> ACTIVITY: Below are entries. Reproduce exactly the lines between the line holding "Viewport: 882px width, 968px height." and the line holding "Edit the selected system variable", inclusive, and only those.

> EXERCISE MATERIALS:
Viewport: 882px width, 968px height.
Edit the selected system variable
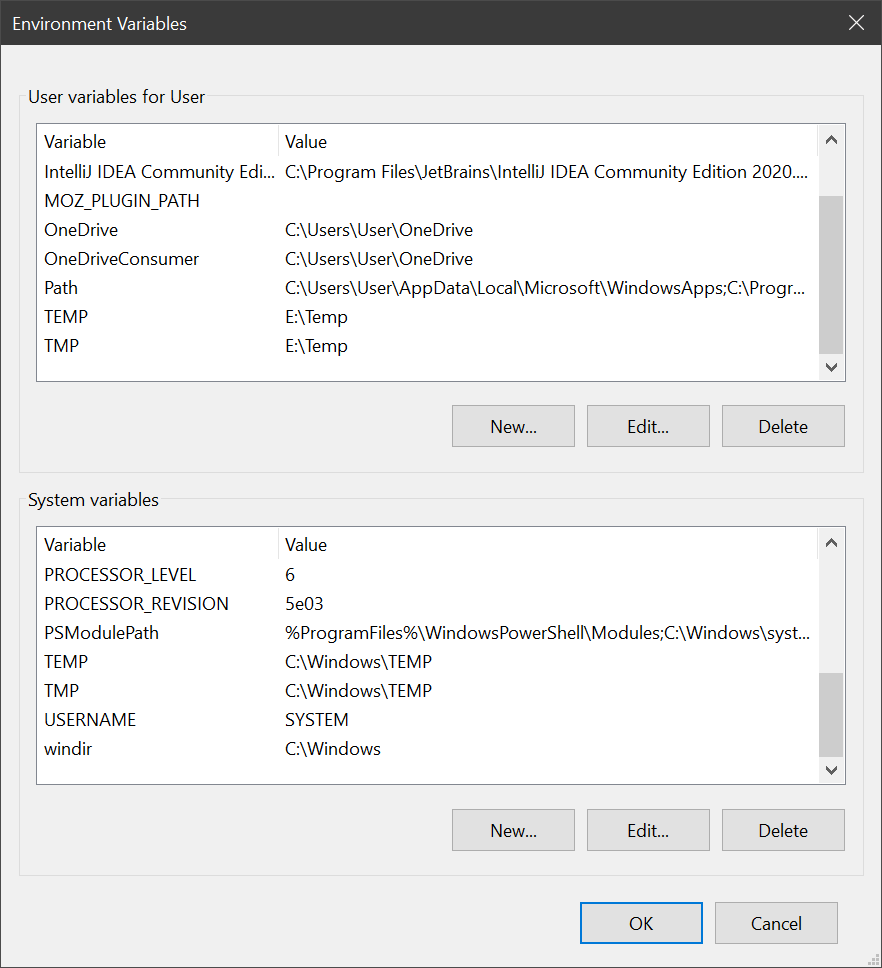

...

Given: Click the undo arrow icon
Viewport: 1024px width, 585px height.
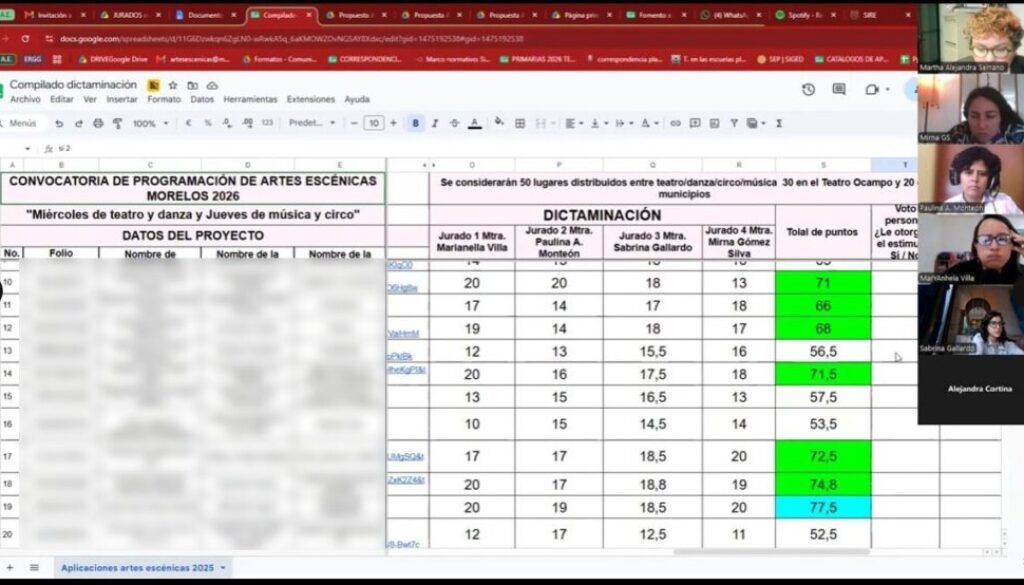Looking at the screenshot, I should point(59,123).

> EXERCISE SOLUTION:
Viewport: 882px width, 968px height.
Edit the selected system variable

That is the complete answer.